**Problem requirements**
The required output is all lines below that contain the word "computer".
========================
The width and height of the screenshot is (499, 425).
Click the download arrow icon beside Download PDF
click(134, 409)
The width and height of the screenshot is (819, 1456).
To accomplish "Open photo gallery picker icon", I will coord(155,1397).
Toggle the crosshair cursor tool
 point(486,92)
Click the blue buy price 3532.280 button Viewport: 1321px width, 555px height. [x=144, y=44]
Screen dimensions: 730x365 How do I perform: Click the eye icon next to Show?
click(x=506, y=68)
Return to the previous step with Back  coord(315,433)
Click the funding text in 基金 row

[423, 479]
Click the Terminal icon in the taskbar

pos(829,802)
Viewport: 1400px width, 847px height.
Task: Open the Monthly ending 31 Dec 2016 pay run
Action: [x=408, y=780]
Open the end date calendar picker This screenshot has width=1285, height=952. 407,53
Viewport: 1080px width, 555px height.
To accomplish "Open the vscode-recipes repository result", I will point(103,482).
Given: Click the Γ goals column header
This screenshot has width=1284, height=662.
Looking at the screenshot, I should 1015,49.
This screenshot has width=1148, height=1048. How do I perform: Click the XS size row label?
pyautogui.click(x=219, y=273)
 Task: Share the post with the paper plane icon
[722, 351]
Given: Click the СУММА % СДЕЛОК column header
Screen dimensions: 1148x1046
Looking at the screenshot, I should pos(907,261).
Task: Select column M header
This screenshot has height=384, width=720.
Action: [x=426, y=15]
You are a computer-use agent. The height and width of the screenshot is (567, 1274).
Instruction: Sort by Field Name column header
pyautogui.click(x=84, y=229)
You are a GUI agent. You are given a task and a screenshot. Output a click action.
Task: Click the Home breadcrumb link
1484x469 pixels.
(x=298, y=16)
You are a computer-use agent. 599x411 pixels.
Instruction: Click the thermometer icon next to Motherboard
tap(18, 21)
========================
**Written solution**
You are a computer-use agent. The height and width of the screenshot is (567, 1274).
You are a computer-use agent. 599x411 pixels.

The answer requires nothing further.